The TCEQ’s rules especially affect Houston-area communities. By some measures, Houston is the most diverse city in the Nation where over 140 languages are spoken and nearly one quarter of the population is foreign born.
The environmental groups note that Latinx communities, mostly Mexican American, have fought discrimination at least since 1848 when the Treaty of Guadalupe Hidalgo, which marked the end of the Mexican-American War, involuntarily naturalized more than 115,000 Spanish-speaking Mexicans and forced them into a second-class U.S. citizenship status. Mexican American and other Latinx communities have fought government-sanctioned discrimination, including the murder of hundreds of Mexican Americans by Texas Rangers, a law enforcement arm of the Texas government and discrimination in public places, including schools, based in part on English-only policies.
The groups are asking the EPA to investigate whether the TCEQ violated the Civil Rights Act and EPA’s regulations.
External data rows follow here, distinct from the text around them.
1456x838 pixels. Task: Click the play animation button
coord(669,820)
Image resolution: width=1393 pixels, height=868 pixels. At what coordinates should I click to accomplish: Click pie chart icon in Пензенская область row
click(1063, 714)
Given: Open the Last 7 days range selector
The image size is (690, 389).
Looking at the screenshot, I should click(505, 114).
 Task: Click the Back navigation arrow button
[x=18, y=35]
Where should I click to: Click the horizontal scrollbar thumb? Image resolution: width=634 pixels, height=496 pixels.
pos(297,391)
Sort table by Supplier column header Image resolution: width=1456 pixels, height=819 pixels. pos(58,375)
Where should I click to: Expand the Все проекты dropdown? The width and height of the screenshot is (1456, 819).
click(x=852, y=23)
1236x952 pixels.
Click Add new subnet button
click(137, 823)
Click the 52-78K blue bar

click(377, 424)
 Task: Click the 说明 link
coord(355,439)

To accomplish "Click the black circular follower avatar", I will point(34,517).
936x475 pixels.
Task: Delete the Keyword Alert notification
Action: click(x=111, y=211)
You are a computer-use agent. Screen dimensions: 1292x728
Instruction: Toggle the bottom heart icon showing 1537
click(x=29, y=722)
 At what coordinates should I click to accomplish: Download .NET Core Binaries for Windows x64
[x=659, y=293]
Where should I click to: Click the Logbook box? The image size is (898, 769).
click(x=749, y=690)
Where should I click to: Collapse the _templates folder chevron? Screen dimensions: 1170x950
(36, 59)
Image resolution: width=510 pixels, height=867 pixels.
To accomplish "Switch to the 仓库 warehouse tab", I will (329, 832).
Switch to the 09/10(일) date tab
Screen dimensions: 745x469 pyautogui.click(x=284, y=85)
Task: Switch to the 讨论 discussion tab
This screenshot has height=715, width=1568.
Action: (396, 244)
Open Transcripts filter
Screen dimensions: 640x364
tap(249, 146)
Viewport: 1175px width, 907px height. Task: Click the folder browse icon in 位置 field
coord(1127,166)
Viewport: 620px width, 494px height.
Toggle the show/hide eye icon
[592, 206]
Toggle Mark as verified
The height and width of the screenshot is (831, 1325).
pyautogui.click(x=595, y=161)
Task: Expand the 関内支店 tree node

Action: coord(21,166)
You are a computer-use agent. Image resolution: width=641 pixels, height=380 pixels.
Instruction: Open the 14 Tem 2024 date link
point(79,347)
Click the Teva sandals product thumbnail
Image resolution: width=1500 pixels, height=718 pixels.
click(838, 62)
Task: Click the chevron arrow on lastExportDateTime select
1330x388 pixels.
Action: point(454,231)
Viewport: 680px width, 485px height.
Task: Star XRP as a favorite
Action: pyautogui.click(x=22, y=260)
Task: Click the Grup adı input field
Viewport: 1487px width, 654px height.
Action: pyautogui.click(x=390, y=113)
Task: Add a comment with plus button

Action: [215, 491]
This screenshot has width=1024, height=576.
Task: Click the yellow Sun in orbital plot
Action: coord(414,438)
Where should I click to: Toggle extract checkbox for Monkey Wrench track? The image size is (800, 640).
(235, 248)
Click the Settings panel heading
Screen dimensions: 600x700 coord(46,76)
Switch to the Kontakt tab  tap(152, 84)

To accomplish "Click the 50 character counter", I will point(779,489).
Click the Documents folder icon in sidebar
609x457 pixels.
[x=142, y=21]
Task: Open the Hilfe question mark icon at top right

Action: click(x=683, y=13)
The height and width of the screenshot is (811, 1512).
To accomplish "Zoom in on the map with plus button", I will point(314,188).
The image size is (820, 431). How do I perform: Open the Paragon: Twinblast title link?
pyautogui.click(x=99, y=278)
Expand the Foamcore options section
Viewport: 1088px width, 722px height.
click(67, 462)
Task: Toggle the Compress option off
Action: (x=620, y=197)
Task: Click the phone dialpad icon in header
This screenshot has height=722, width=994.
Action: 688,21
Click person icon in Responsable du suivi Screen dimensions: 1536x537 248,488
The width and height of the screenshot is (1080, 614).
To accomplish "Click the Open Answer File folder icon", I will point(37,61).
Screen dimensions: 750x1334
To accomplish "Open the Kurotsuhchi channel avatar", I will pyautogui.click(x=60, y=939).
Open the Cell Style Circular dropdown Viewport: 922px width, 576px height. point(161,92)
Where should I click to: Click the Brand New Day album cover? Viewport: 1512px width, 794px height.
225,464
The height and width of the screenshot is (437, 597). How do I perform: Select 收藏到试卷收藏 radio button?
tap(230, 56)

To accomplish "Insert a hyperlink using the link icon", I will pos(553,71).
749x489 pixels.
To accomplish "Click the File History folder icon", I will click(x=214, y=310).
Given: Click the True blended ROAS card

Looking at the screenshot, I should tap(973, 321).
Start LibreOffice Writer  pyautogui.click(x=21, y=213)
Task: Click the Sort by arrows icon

They are also asking the U.S. Department of Justice to play an active role in coordinating the investigation and enforcement action.
Also, the groups are asking for the TCEQ to grant a state rulemaking petition that would partially remediate the persistent discriminatory conditions. The asks include: amending the state code to require public notice for public meetings in an alternate language, including a minimum 30-day mailed and published public notice requirement. In addition, they are calling for language-interpretation services at public meetings for which alternative language notice is required.